▸ 作業指示:
「Copy project ID yijgtxjx using copy icon」を含む行から「pos(301,138)」を含む行までのすべての行を、両端の行も含めて一字一句変えずに抽出してください。画像は出力に含めないでください。

スクリーンショットと文書のポインティングデータ:
== == ==

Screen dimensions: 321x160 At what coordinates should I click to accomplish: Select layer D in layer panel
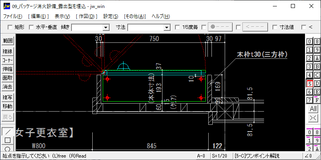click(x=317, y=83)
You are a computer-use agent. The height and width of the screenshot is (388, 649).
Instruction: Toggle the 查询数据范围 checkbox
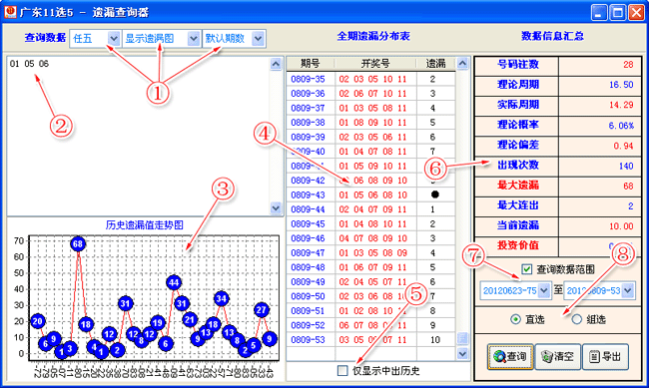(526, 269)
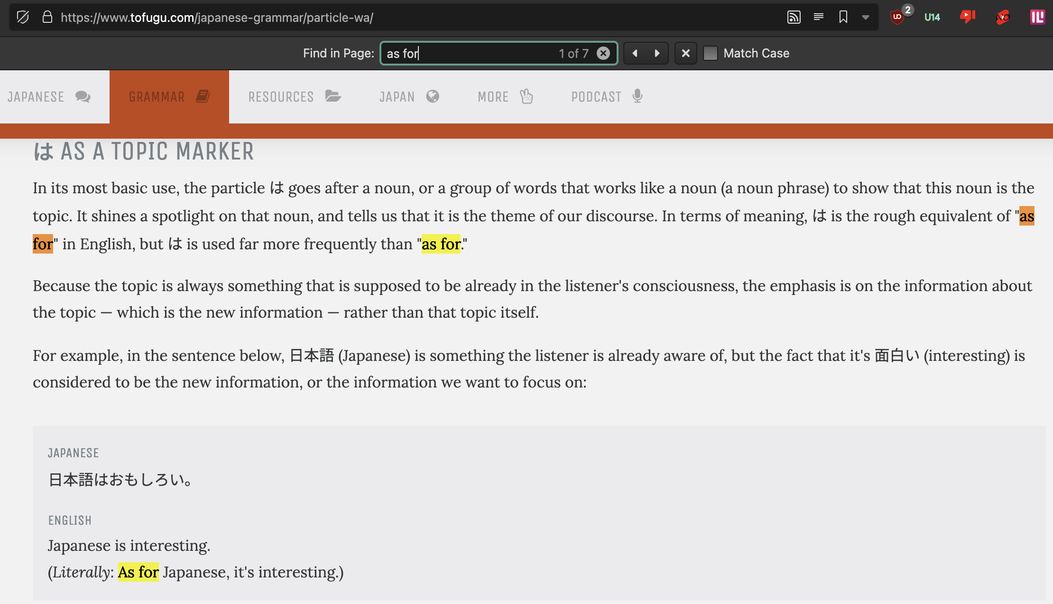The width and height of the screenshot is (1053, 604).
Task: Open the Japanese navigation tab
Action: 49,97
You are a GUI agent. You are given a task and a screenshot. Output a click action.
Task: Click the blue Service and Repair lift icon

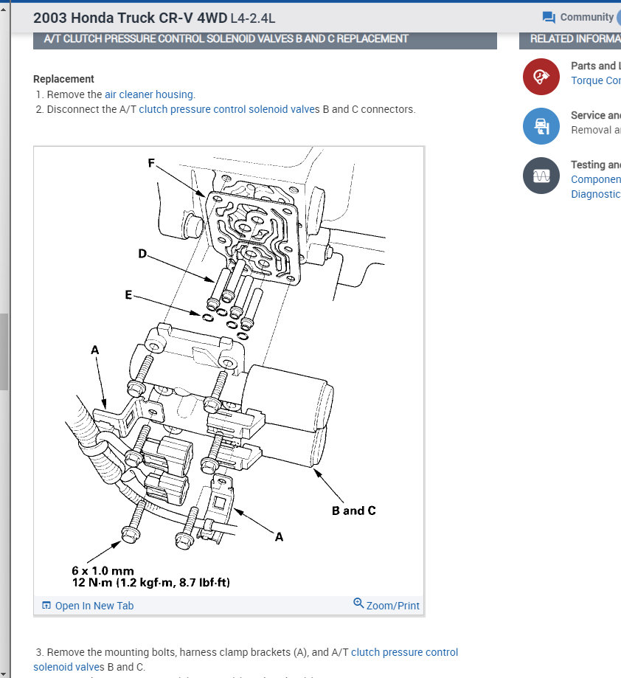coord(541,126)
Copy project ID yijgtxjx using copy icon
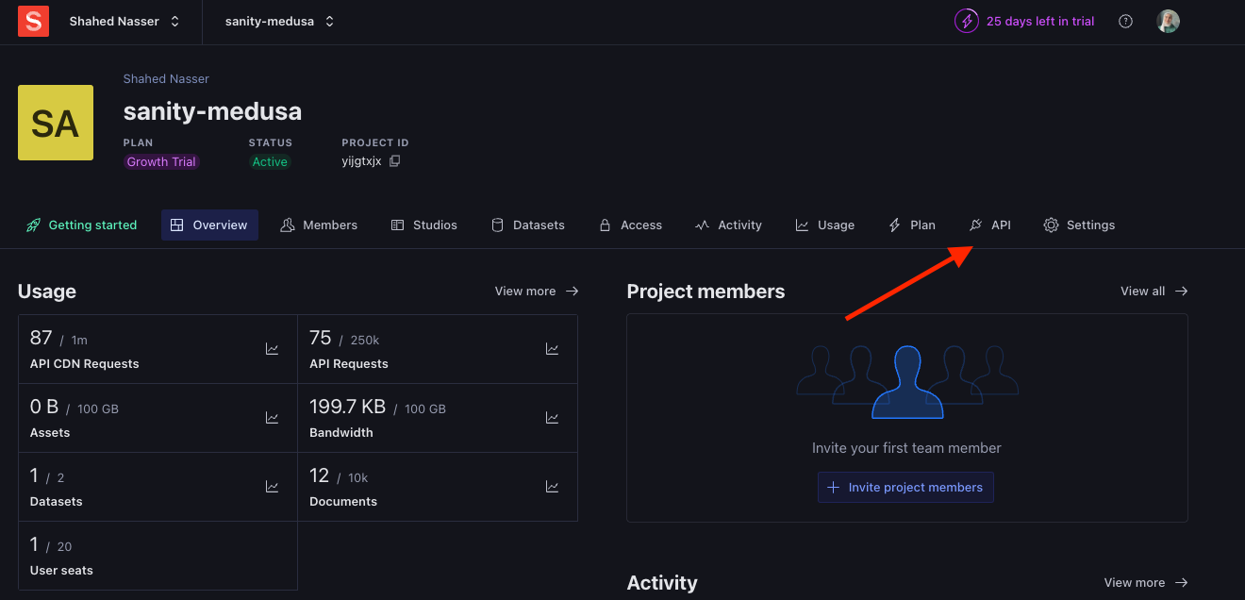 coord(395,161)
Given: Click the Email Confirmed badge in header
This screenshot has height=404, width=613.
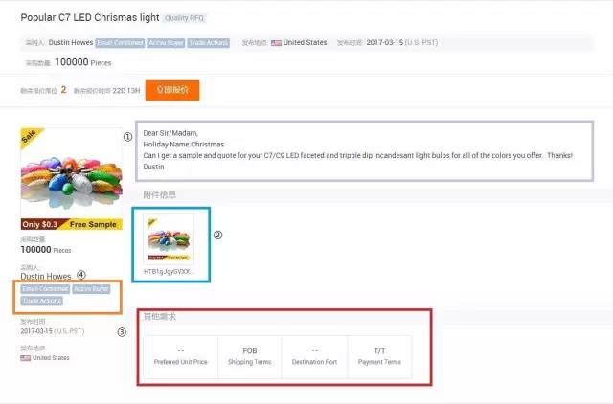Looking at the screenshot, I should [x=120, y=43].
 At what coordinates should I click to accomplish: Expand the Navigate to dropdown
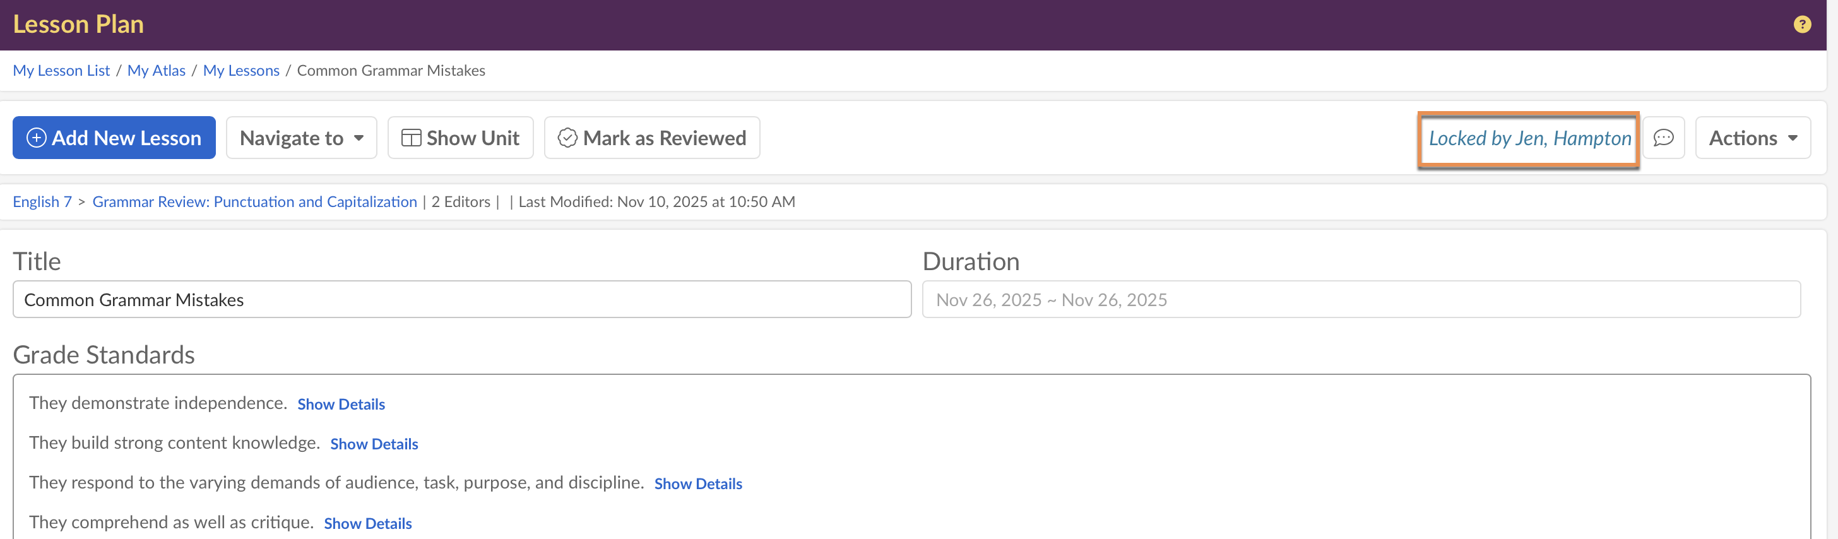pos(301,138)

== == ==

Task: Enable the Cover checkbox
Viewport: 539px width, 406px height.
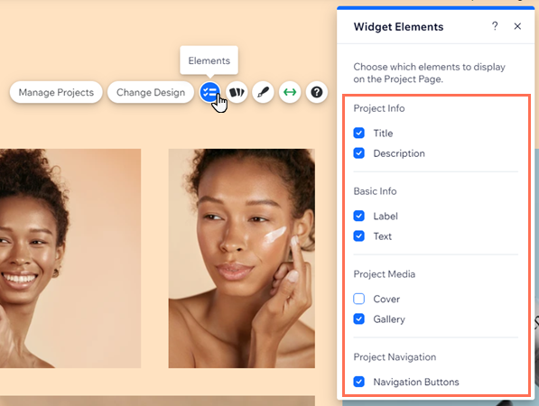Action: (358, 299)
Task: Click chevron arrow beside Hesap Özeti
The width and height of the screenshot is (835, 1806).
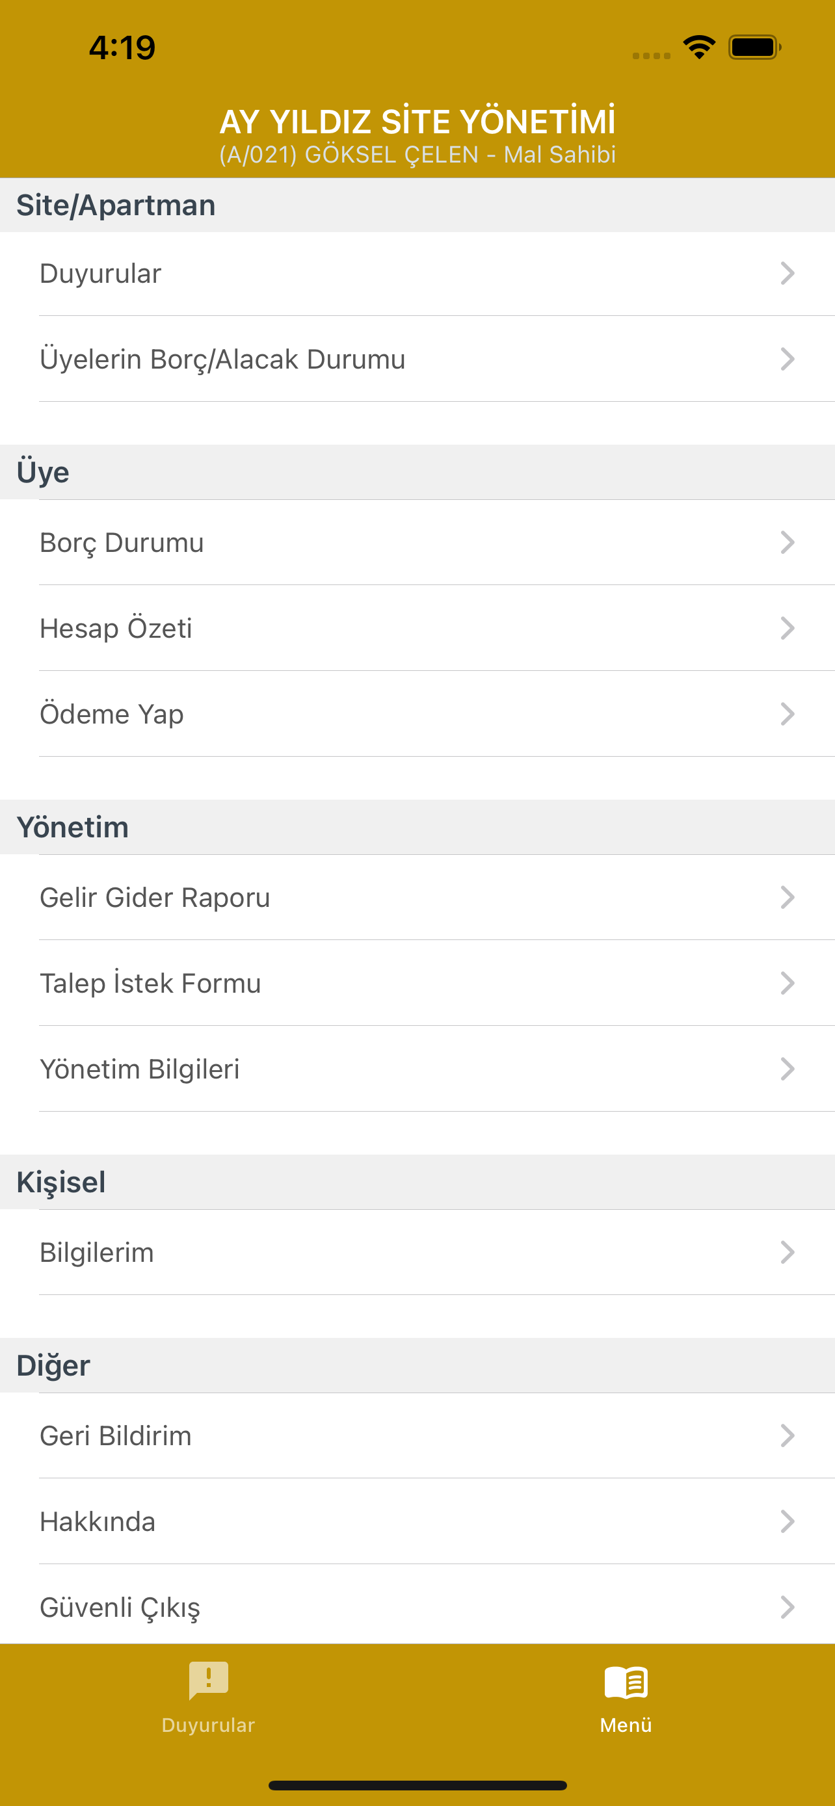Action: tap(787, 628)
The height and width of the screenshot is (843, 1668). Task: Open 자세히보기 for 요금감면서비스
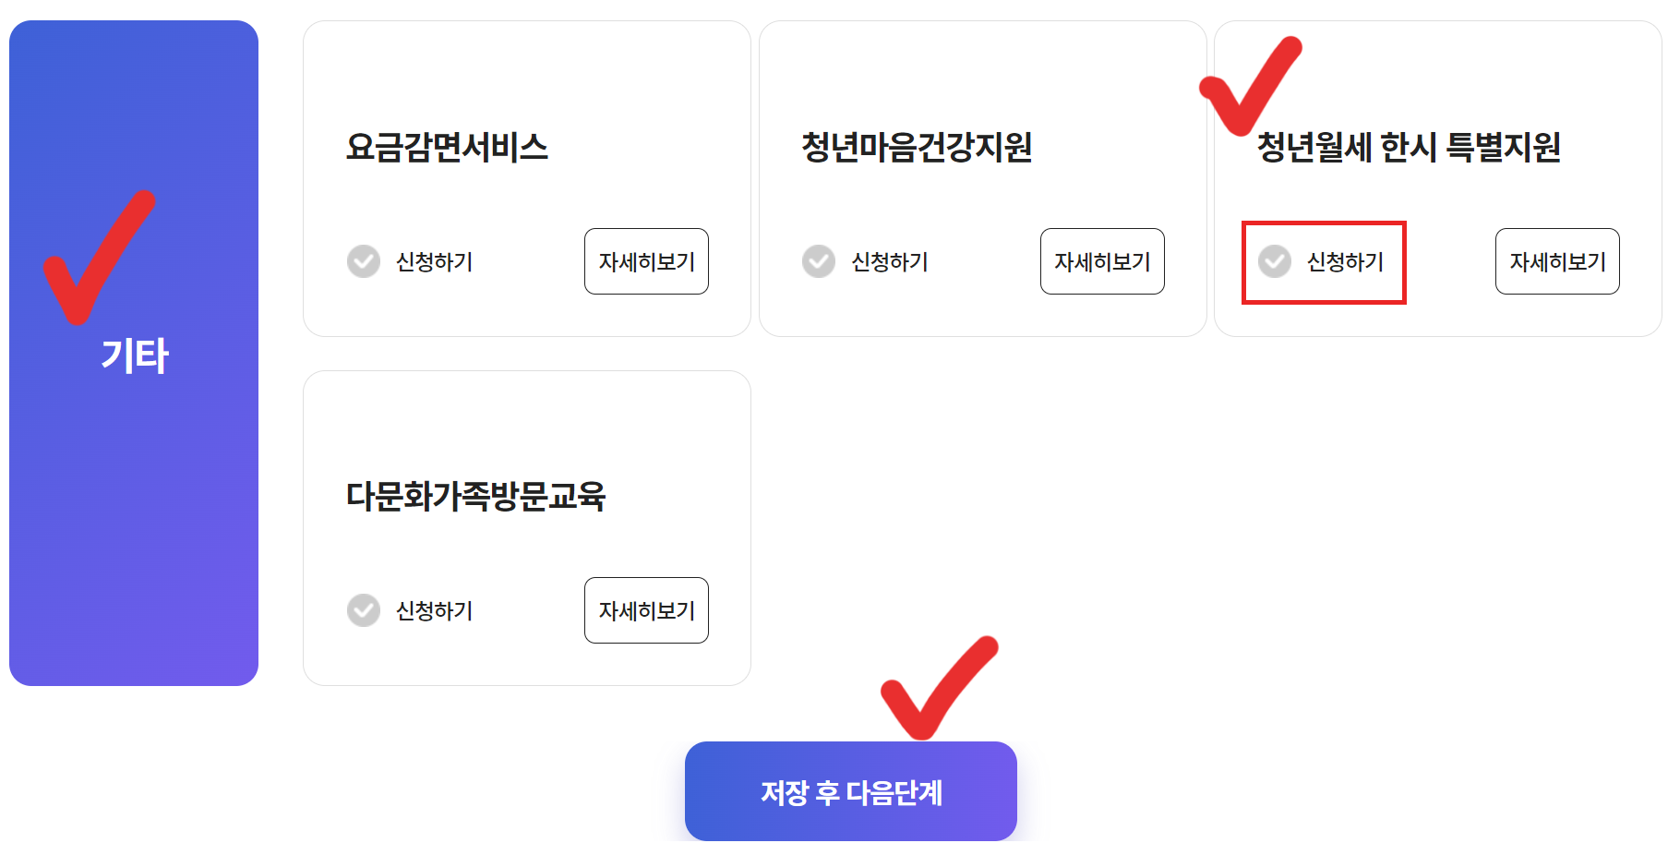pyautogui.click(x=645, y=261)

== == ==

▸ タスク解答:
Copy project ID yijgtxjx using copy icon
 coord(395,161)
Given: Click the Email Confirmed badge in header
This screenshot has height=404, width=613.
Looking at the screenshot, I should [x=120, y=43].
 At what coordinates should I click to accomplish: Expand the Navigate to dropdown
pos(301,138)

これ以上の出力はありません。